In my own life, in my own career, what I tend to do is I build one brand or one new product or service offering for my audience per year. Just one. Now, when you look at my arc of my career, it looks like, “Well Brendon, he does all these things. He does all these books and all these courses and he is everywhere.”

Really, I was just doing one new thing a year. That was it. And sometimes, like right now, I’m doing things right now that I knew I was going to do 5 years ago but I didn’t try to take it on 5 years ago because I knew that I would lose focus from a project I was working on then.

It’s like right now, I have this whole spreadsheet at home of all these books I want to write. If I started trying to write all of them right now, none of them would get written. One thing at a time, man, that’s what made you successful the first time. That’s what’s going to keep you on the path of success.

The other thing that comes to mind is that achievers tend to forget skill acquisition.

They got the skill, they became successful. Now, they’re successful, they’re good at it; they just keep doing the same thing. Run the same route. But they’re not training anymore. They’re not going to the conferences anymore. They’re not exploring and innovating and trying and testing the boundaries.

They’re not trying to get better, they just settled where they’re at and because they settled at that skill level, their achievement kind of hits a ceiling.

And over a period of time, also because they settled at one skill level, they get restless and they get bored with what made them successful. So, they try everything else to feel filled up and happy. So, achievers keep learning, keep developing your skill at whatever that project was, keep pushing the boundaries at whatever it is.

You don’t need a new business or a new career. You need to re-engage with what you are doing and push yourself again. But that’s what people do. They don’t feel the push in this one thing so, they say, “Oh, I’m going to go with the push in all these other areas” because these other areas bring novelty and growth and that’s what we want, right? We want novelty and growth.

So, we already succeeded at this. I’m bored with it. I will go get novelty and growth in all of these other areas and this thing that made it successful starts to fail. So, beware of seeking too much novelty and growth in other areas. Get novelty and growth in what you are already succeeding at, if you still love that thing that you are succeeding at. It should make sense, right?

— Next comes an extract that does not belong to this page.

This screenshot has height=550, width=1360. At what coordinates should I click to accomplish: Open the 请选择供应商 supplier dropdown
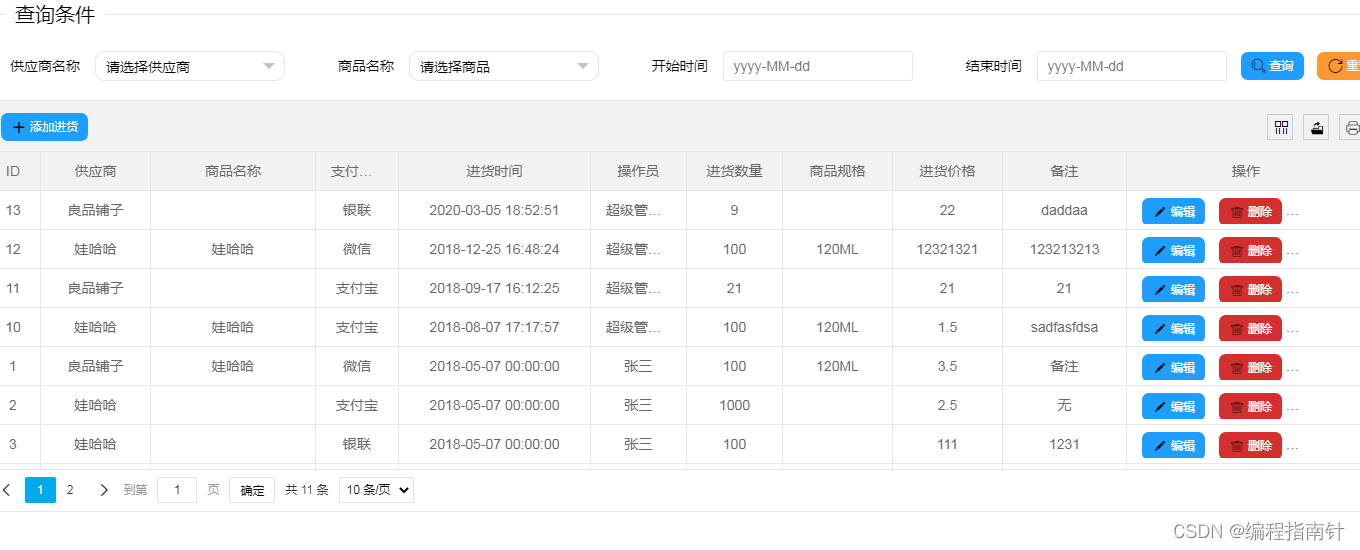pyautogui.click(x=190, y=66)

And I have to say, the last part about it is the reason people fail is because as much as they have achieved success, they never allow themselves to feel it. They never integrated the successes. So, they’re on this never ending treadmill that burns them out and as they burn out, they succeed less. And that comes from a place where psychologically they never allow themselves to feel joy, satisfaction or pride or even contribution from doing what they’re doing.

Everyone else identifies them as a success. But they haven’t internalized it and said, “You know what? I am a success. I’m good here. I’m happy here. I’m doing a good job. I’m still challenging myself but you know what? I have a pride about what I’m doing. I don’t need to go chase 50 new things hoping to fill myself up and find some fulfillment. I’m able to feel fulfillment in the moment because I integrated, I allow myself to feel the emotions that come from doing a good job.”

And if you never allow yourself to feel good about what you’ve achieved then you will always be on this never ending treadmill to find the next new thing. And so,

  • Achievers: give yourself some credit.
  • Achievers: take a moment to pause at the end of the night and feel a sense of gratitude for what you did do today.
  • Achievers: have a practice where you reflect on what you’ve done with your family and your friends and your team to celebrate it and to feel it and to own it so that the achievement journey itself feels worthwhile.

Because if it feels worthwhile you won’t abandon it. If it feels worthwhile, you will keep doing it, you will keep climbing, you will keep innovating, you will keep contributing, you will keep feeling what we call, The Charged Life.